*Aufgaben*.
1) Nennen Sie die Vorschrift, nach der die Mieteinnahmen laut dem Text über den Streit zwischen Nacherben und Vorerbin der Vorerbin zustehen.
2) Führen Sie den Text über den Streit zwischen Nacherben und Vorerbin im Anschluss an seinen letzten Satz fort.

*Zitierter Text*.

+ + + + +

Überblick über Recht – Wirtschaft – Politik
Themenübersicht
Erbrecht
Nacherbe-Vorerbe-Streit über Mietshauskauf
BGH Urteil vom 26. Juni 2024 – IV ZR 288/22
Sachverhalt:
Im vorliegenden Fall hinterließ der Erblasser zwei Testamente: Ein gemeinschaftliches Testament von 1970, in dem seine Ehefrau als befreite Vorerbin eingesetzt wurde, und ein späteres Einzeltestament, das von der Erblasserin im Jahr 2022 erstellt wurde. Nach dem Tod des Erblassers verkaufte die Ehefrau zwei Grundstücke, die Teil des Nachlasses waren. Die Kläger, Nachkommen des Erblassers, verlangen als Nacherben die Erbringung einer Sicherheitsleistung in Höhe von 150.000 € von der Vorerbin. Sie argumentieren, dass durch den Verkauf der Grundstücke und entgangene Mieteinnahmen ein Schaden am Nachlass entstanden sei. Die Beklagte behauptete hingegen, dass der Verkauf der Grundstücke notwendig war, um Schulden zu begleichen.
Entscheidung:
Das Gericht hob das Berufungsurteil auf und verwies die Sache zur neuen Entscheidung zurück. Die Vorerbin durfte über die Grundstücke verfügen, da sie aufgrund der Gütergemeinschaft nicht der Zustimmung der Nacherben bedurfte. Die Mieteinnahmen aus den Grundstücken stehen der Vorerbin gemäß § 2111 BGB zu, und ein Schadensersatzanspruch der Nacherben kann nur dann bestehen, wenn der Verkauf nicht zur ordnungsmäßigen Verwaltung des Nachlasses diente. Zudem muss das Berufungsgericht klären, ob die Verkaufserlöse tatsächlich zur Begleichung der Nachlassverbindlichkeiten verwendet wurden. Die genaue Höhe des möglichen Schadensersatzanspruchs muss noch ermittelt werden, bevor eine Entscheidung über die Sicherheitsleistung getroffen wird.

+ + + + +

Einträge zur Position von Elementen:
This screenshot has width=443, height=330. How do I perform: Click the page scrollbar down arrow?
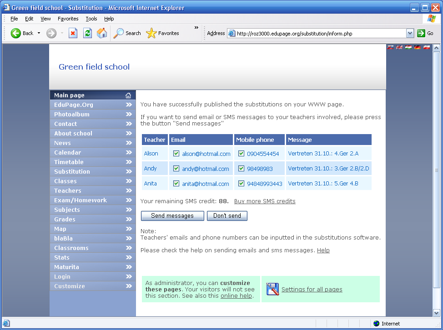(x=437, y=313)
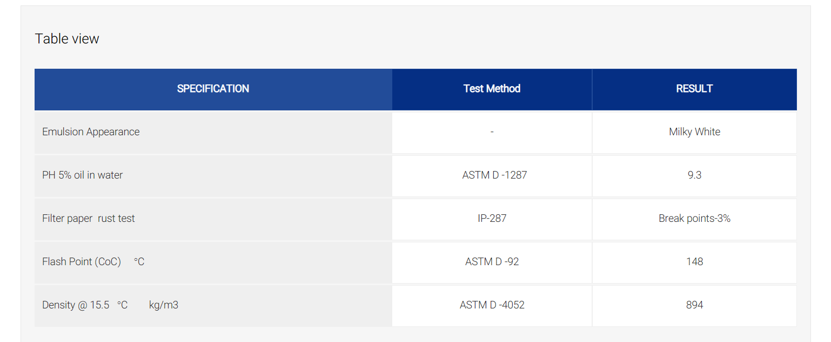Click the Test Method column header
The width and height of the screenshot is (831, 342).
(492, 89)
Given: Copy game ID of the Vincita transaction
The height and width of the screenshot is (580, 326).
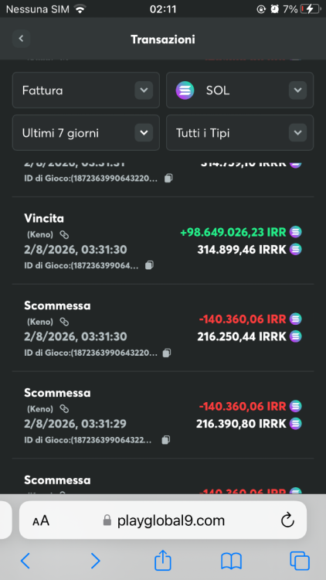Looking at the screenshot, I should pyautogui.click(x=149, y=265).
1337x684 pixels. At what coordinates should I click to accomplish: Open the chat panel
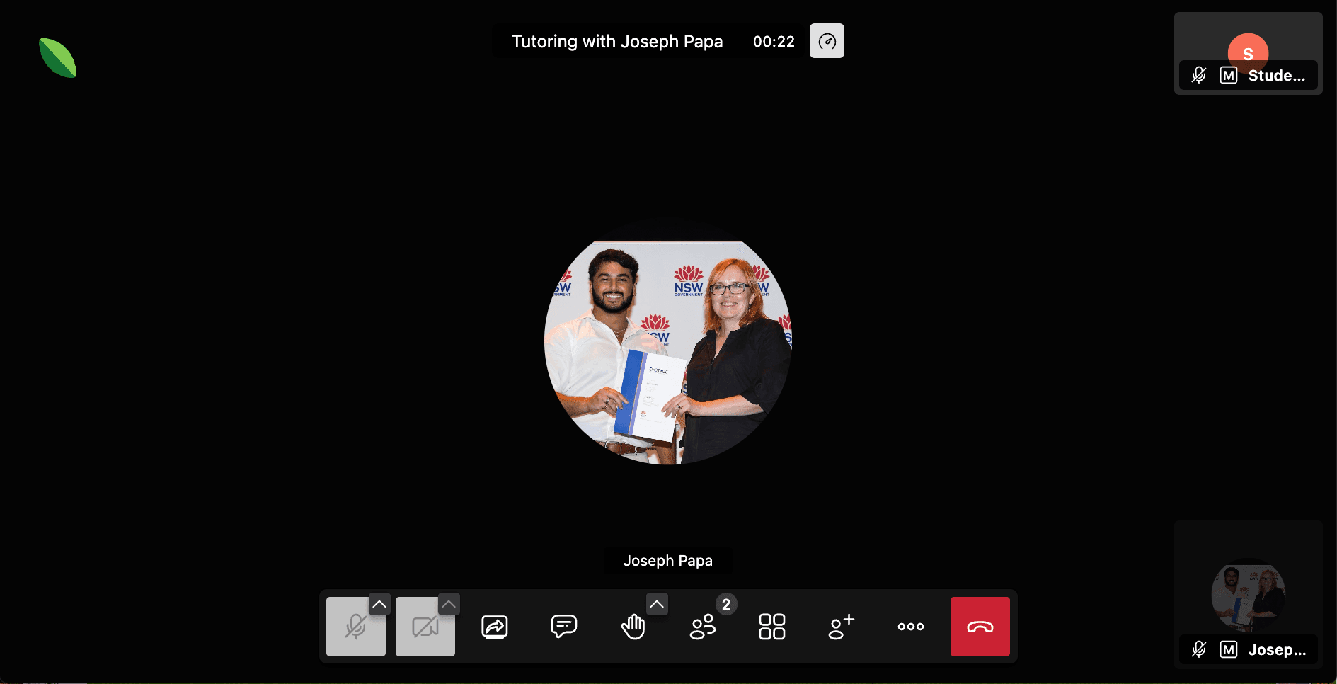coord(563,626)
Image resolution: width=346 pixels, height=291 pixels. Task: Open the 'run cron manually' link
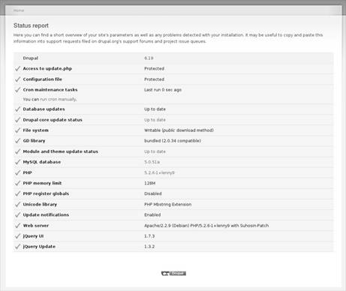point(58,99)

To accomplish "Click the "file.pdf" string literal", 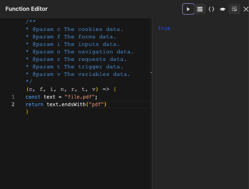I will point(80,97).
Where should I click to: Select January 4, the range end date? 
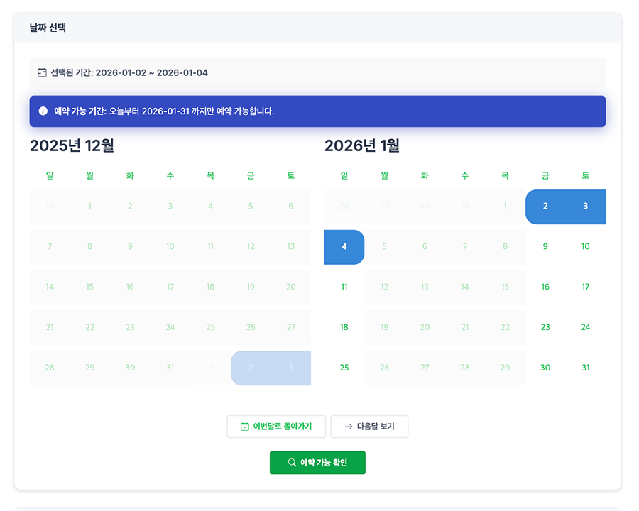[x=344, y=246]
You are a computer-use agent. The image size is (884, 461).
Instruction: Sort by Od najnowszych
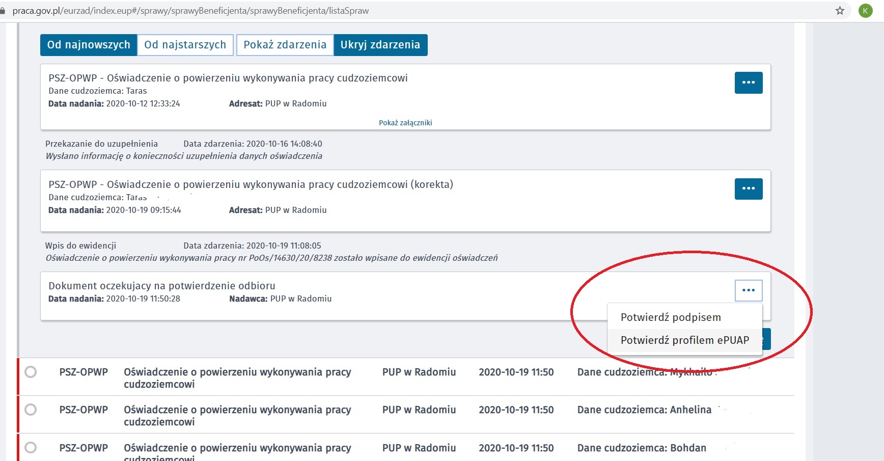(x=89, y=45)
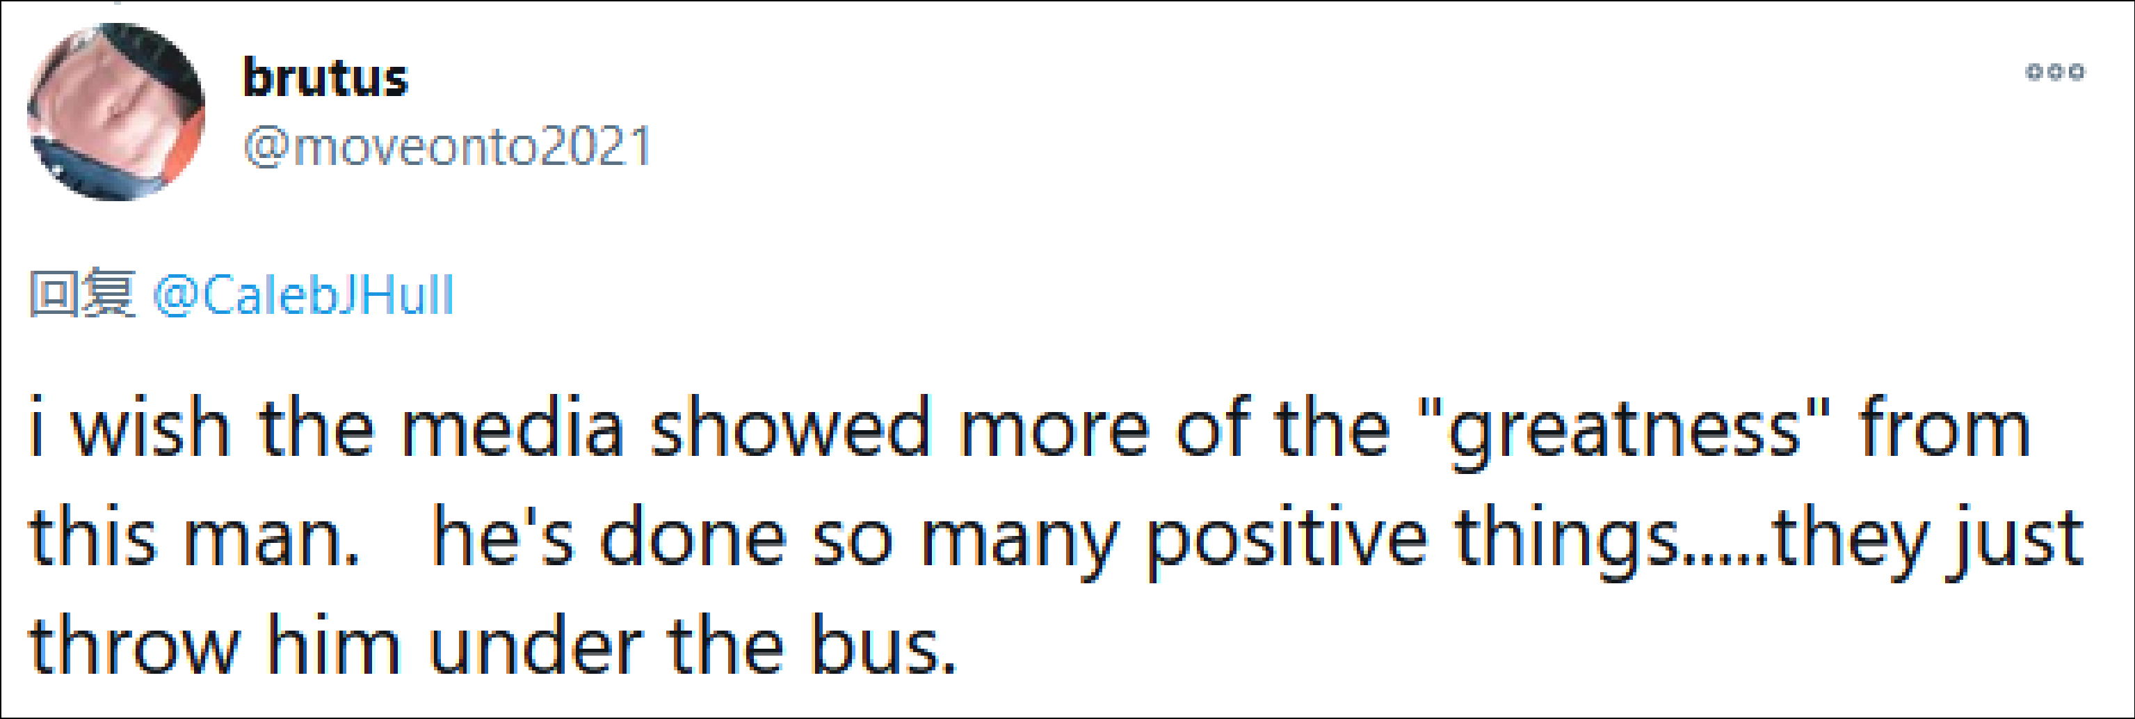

+ + + + +

*Erwartete Antworten*.
1) § 2111 BGB

2)
Arbeitsrecht
Feststellung der Schwangerschaft nach Ablauf der Kündigungs- und Klageerhebungsfrist – Anwendung des Effektivitätsprinzips
EuGH- Urteil vom 27. Juni 2024 – C – 284/23
Sachverhalt:
In diesem Fall klagte die Arbeitnehmerin TC gegen ihre Kündigung durch das Pflegeheim Haus Jacobus, die während ihrer Schwangerschaft erfolgte. Zum Zeitpunkt der Kündigung war TC schwanger, was sie jedoch erst nach Ablauf der Kündigungsfrist entdeckte und ihrem Arbeitgeber nachträglich mitteilte. TC erhob Klage beim Arbeitsgericht Mainz und machte geltend, dass ihre Kündigung aufgrund ihrer Schwangerschaft ungültig sei. Das deutsche Arbeitsrecht sieht vor, dass eine Klage innerhalb von drei Wochen nach der Kündigung eingereicht werden muss, was TC verpasst hatte. Die Frage, ob diese Regelung mit dem EU-Recht, insbesondere der Richtlinie 92/85/EWG, vereinbar ist, wurde dem Europäischen Gerichtshof vorgelegt.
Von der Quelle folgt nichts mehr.